Kaç tane mektup var?
30’dan fazla mektup var. Mektuplar ortalama üçer, dörder sayfadan oluşuyor. El yazısıyla, Fransızca kaleme alınmış mektuplar… Mektupların dışında dönemin başbakanına, cumhurbaşkanına, bakanlarına yazılmış dilekçeler de var. Tüm yönleriyle kuvvetli bir insan hikâyesi var.
Leon Bahar’ı sizden dinleyebilir miyiz?
Leon, Ankaralı bir Yahudi. Çocuk yaşta babasını kaybediyor. Hayatına yön veren abisi Vitali. Okulunu babasını kaybettikten sonra yarım bırakıyor. Abisi, Ankara Yeğenbey Caddesi’nde tuhafiye işi yapıyor. Leon da kendisine yardım ediyor. Bir süre sonra Leon, İstanbul’a geliyor ve burada bir matbaada işe başlıyor. Edebiyata oldukça meraklı biri. Kitap okumayı çok seviyor. Kendi çabasıyla Fransızcayı ve keman çalmayı öğreniyor. Hayali şair ve edip olmak. Dört beş yıl matbaada çalıştıktan sonra yeniden abisiyle çalışmaya başlıyor. Çorap, pardesü ve gömlek satıyor. Zamanla İstanbul’da irtibat bürosu açıyor ve çevre ediniyor. Dönemin önde gelen ailelerinden Garih ailesinin İtalyan Lisesi’nde okuyan kızı Jenny ile flört etmeye başlıyor ve sonra evleniyor. 1932’de Tamar, 1940’ta Suzan doğuyor. 1941’de gayrimüslimlerin askere alındığı ‘Yirmi Kur’a İhtiyatlar Olayı’ ile 15 ay Kandıra’ya gidiyor. Oradan döndükten beş ay sonra da Varlık Vergisi kararı çıkıyor. Kendisi verginin tamamını ödeyemiyor. Abisi elindekileri satarak kendi borcunu ödüyor. Leon ikinci kafileyle Aşkale’ye gidiyor. Önceki kafilede yer alan ünlü avukatlar Şekip Adut ve Gad Franko ile dost oluyor. Türkçeyi etkin kullanışı ve yazı kabiliyeti Leon’un orada bir tür lider olmasını sağlıyor. Hak arama mücadelesini avukatlarla birlikte sürdürüyor, bunu eşine yazdığı mektuplar ve bir örneği bugüne kalan dilekçelerden anlıyoruz. Mektupları çok çeşitli duygularla bezeli; aşk, hasret, dostluk, keder, hayalkırıklığı, isyan, direniş ve umut…

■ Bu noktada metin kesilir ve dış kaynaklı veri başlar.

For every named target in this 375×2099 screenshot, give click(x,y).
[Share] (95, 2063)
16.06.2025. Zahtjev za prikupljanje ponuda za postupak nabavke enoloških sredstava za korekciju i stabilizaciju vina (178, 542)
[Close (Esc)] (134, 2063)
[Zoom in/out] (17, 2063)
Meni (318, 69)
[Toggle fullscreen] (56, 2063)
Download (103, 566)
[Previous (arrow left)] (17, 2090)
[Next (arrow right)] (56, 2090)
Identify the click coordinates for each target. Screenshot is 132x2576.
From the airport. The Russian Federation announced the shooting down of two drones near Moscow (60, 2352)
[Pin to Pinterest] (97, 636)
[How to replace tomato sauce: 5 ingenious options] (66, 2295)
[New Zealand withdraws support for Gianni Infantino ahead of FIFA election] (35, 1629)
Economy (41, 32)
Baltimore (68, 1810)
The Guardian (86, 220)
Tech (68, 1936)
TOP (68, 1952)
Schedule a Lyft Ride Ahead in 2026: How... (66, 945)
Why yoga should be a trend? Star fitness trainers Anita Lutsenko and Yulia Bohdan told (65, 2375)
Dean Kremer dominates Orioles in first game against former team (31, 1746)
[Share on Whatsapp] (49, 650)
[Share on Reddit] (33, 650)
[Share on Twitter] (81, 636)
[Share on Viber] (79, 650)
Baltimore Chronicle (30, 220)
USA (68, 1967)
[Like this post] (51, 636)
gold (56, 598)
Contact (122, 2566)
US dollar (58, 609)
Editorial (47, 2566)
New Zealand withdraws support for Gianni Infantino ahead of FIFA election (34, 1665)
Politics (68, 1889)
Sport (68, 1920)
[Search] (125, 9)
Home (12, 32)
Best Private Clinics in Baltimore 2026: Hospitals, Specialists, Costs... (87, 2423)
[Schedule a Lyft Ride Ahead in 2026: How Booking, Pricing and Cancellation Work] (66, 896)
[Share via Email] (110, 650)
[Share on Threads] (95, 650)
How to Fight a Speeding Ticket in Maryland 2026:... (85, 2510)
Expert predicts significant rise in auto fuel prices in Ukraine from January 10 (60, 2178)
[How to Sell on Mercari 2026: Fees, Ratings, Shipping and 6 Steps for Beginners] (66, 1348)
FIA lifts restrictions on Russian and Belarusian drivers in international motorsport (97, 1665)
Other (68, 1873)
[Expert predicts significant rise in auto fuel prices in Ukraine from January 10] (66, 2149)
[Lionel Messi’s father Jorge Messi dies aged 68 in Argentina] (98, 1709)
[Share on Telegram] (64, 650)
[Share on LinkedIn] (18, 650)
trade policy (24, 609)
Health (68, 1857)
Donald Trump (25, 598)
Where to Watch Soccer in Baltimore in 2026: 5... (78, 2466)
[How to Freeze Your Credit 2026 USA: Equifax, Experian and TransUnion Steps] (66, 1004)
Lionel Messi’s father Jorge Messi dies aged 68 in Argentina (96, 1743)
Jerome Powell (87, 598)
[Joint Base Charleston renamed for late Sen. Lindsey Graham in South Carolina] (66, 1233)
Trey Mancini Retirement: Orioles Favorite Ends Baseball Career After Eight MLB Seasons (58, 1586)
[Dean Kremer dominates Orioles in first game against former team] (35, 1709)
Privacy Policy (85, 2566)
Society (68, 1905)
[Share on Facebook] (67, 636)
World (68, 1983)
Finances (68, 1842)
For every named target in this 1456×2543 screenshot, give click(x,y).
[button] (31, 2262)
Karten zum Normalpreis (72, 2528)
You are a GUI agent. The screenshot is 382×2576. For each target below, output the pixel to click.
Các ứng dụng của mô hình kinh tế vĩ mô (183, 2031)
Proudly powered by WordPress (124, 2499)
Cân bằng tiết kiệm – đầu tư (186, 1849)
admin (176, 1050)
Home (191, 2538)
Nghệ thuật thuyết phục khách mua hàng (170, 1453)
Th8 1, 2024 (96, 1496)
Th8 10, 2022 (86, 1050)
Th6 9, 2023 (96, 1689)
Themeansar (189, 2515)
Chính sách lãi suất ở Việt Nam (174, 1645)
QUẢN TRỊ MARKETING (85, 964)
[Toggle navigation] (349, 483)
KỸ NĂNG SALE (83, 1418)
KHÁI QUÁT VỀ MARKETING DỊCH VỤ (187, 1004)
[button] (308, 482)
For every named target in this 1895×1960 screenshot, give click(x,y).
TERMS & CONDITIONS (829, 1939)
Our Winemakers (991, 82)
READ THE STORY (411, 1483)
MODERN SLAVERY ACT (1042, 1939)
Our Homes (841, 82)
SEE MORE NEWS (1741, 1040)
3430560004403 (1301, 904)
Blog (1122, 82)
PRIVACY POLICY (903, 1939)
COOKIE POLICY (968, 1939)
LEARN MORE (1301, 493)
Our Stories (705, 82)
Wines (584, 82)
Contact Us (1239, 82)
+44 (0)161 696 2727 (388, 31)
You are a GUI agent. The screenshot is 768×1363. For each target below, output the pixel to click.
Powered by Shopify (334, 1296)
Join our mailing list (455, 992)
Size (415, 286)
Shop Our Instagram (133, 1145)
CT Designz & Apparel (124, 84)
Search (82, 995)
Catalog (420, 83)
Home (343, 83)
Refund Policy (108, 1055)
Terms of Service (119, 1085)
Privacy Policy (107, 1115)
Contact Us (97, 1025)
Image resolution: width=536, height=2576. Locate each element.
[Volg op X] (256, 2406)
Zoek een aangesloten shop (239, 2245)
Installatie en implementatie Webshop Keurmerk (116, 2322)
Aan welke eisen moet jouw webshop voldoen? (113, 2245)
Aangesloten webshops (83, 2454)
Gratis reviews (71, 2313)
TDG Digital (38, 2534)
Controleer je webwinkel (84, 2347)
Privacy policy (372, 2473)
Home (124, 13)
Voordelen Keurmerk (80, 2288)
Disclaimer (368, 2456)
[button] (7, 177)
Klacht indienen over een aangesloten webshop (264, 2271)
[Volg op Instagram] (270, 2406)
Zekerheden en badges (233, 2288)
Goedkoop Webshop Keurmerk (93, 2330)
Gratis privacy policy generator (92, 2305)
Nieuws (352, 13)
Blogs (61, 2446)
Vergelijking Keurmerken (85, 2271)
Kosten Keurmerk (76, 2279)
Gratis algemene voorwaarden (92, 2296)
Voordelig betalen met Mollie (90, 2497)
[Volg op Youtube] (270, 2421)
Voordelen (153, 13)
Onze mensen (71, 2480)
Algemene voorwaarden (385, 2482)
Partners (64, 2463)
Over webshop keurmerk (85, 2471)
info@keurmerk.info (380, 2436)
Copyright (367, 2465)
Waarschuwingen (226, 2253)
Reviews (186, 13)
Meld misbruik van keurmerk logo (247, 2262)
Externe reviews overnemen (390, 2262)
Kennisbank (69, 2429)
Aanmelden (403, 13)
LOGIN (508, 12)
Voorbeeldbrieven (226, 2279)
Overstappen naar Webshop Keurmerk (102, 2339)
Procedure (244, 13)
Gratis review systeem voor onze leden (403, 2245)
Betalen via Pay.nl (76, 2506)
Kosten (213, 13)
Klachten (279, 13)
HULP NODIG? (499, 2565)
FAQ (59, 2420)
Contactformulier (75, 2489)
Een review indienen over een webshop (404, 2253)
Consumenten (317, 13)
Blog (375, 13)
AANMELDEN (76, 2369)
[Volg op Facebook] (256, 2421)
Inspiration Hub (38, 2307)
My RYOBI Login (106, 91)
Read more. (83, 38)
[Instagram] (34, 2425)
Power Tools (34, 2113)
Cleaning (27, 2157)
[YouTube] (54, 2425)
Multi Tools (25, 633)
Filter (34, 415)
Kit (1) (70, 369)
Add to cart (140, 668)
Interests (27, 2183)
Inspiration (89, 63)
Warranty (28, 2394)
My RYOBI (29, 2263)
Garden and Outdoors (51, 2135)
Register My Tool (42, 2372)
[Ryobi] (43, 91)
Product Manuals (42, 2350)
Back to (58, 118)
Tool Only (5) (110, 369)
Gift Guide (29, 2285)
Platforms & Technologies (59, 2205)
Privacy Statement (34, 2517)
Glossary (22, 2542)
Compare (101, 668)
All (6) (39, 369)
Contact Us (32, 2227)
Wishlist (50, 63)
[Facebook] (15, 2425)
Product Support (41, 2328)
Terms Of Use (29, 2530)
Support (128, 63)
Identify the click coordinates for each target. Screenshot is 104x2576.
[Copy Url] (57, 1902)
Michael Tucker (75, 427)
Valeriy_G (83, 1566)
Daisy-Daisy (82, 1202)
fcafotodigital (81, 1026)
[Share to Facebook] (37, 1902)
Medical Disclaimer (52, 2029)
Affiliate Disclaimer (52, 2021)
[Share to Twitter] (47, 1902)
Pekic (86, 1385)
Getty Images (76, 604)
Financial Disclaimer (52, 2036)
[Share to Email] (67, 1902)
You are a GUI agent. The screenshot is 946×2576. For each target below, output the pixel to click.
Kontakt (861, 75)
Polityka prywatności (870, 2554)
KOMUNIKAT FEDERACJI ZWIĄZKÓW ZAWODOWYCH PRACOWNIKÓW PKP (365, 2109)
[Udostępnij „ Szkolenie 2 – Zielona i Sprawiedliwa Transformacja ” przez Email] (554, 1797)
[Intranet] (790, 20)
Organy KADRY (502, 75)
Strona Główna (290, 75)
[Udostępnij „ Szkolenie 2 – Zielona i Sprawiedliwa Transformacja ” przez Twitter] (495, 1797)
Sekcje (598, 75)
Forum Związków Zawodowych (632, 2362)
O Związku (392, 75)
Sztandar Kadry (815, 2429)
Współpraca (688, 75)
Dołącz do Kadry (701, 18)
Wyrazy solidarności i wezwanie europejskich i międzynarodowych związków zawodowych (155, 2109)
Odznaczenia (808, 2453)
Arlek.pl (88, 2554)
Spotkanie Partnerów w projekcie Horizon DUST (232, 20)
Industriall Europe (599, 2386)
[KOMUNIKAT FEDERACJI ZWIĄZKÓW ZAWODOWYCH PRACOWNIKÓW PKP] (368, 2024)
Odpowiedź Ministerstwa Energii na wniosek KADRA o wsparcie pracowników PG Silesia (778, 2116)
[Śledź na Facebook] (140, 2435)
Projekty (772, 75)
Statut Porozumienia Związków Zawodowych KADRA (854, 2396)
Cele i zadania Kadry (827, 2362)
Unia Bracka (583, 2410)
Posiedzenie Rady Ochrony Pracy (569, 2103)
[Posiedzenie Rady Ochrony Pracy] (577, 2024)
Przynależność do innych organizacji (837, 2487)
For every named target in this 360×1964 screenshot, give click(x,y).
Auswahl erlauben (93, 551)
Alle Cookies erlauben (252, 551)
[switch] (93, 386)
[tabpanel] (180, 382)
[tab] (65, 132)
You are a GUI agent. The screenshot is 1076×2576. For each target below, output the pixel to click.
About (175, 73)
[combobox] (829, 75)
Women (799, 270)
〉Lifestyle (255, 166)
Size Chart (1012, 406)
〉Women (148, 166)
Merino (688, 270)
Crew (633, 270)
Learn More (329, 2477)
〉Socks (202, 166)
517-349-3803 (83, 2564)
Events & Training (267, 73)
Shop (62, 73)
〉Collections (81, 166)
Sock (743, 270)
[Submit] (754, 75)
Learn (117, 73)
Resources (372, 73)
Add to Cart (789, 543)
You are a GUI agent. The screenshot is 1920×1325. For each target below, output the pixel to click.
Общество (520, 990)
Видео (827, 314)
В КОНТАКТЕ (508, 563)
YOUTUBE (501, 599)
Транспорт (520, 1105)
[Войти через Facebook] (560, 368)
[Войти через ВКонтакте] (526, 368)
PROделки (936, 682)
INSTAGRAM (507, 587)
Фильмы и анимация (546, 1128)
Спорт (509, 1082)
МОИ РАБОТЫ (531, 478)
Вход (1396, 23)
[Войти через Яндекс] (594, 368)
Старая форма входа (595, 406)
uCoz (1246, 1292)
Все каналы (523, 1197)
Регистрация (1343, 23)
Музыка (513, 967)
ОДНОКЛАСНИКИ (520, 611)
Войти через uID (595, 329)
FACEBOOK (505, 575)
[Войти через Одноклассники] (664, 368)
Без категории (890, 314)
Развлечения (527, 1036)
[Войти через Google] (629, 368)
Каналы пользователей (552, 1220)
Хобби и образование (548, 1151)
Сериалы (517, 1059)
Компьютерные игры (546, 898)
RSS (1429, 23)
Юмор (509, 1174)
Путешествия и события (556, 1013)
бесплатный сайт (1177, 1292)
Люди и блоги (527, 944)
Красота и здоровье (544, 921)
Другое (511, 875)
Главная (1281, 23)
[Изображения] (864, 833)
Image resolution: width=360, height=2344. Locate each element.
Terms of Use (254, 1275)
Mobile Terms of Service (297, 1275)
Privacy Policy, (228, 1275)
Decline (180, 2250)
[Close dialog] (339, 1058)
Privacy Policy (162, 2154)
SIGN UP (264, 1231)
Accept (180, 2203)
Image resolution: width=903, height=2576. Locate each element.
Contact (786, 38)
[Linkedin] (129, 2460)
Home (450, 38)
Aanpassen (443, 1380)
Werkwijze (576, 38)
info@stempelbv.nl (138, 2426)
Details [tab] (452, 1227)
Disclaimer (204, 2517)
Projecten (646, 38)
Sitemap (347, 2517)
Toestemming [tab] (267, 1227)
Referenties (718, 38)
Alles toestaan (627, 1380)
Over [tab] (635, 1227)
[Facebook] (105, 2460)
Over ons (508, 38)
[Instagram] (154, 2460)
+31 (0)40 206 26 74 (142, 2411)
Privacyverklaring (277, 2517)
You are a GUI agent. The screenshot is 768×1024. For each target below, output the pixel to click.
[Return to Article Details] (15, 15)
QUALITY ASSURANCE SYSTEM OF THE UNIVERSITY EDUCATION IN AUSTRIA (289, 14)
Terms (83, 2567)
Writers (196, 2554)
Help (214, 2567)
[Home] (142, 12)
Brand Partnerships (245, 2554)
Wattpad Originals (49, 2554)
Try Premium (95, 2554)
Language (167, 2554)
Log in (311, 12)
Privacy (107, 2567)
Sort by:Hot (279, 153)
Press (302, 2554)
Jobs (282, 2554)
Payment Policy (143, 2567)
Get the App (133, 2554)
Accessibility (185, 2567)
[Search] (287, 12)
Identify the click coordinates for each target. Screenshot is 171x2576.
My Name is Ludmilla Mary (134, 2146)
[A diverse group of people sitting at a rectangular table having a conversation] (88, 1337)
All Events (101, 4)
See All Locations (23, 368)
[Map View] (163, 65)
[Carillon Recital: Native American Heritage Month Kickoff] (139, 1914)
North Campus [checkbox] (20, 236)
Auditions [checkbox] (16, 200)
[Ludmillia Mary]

Leon Bahar’ın kamptaki en yakın dostu Himayak adında bir Ermeni. Aralarında nasıl bir dostluk vardı?
Ortak noktaları var. Himayak da edebiyata çok tutkun. Gazete kupürlerini orada tek tek tarıyorlar ve ajans muhabiri gibi çalışıyorlar. Himayak, Leon’dan yaşça büyük. Himayak’ın köklerine ulaşamadım. Leon, Himayak’ın kızı Anahit ile de ahbap oluyor. Kitapta Anahit’in Leon’a yazdığı iki mektup var. Leon 1943 yılının Aralık ayında kamptan dönüyor. Fakat böbreklerinde ciddi sorunlar meydana geliyor ve çok uzun yaşamıyor. 1948 yılında hayatını kaybediyor. Onun Ulus Musevi Mezarlığı’ndaki mezarının kitabesini Himayak yazıyor. Kitabede şu yazıyor:
“Saygı Değer Ey Zuvvar Bu Kitabe Bu Mezar Eder Sizden İntizar Teveccühkâr Bir Nazar Çünkü Oldu Yuda Bahar Şair Edip Dürüst Tüccar İyi Koca Müşfik Baba Samimi Dost ve Akraba Ruhen Cömert Cesur Asil Bir İnsanı Ehli Kâmil Zahir Oku Bu Saf Ruha İçten Gelen Bir Fatiha”
Bir Ermeni, bir Yahudi için herkesten Fatiha istiyor. Bu beni çok etkiledi. Bu topraklarda adil bir şekilde, barış içinde ve kardeşçe yaşamak için mayamızda neler saklı, bunu anlatan çok anlamlı bir kitabe, bana göre. Dolayısıyla kitabın kurgusunda Himayak’a bolca yer verdim. Çünkü Aşkale ve Sivrihisar’da Leon’un en yakın dostu o. Himayak’ın kızı Leon’u amcası olarak görüyor. Bunlar bana umut veren şeyler oldu. Bu olay Türkiye için bir utanç. Bu olayları hep kendi mahallemizde mi anlatacağız, onu da sorgulamak gerekir. Bana kahramanım Leon Bahar bu fırsatı verdi. Kendi dilinden bu olaya çok yönlü bakma; hem duygu hem de muhakeme gücüyle tarihi bir meseleyi ortaya koyma imkânı verdi.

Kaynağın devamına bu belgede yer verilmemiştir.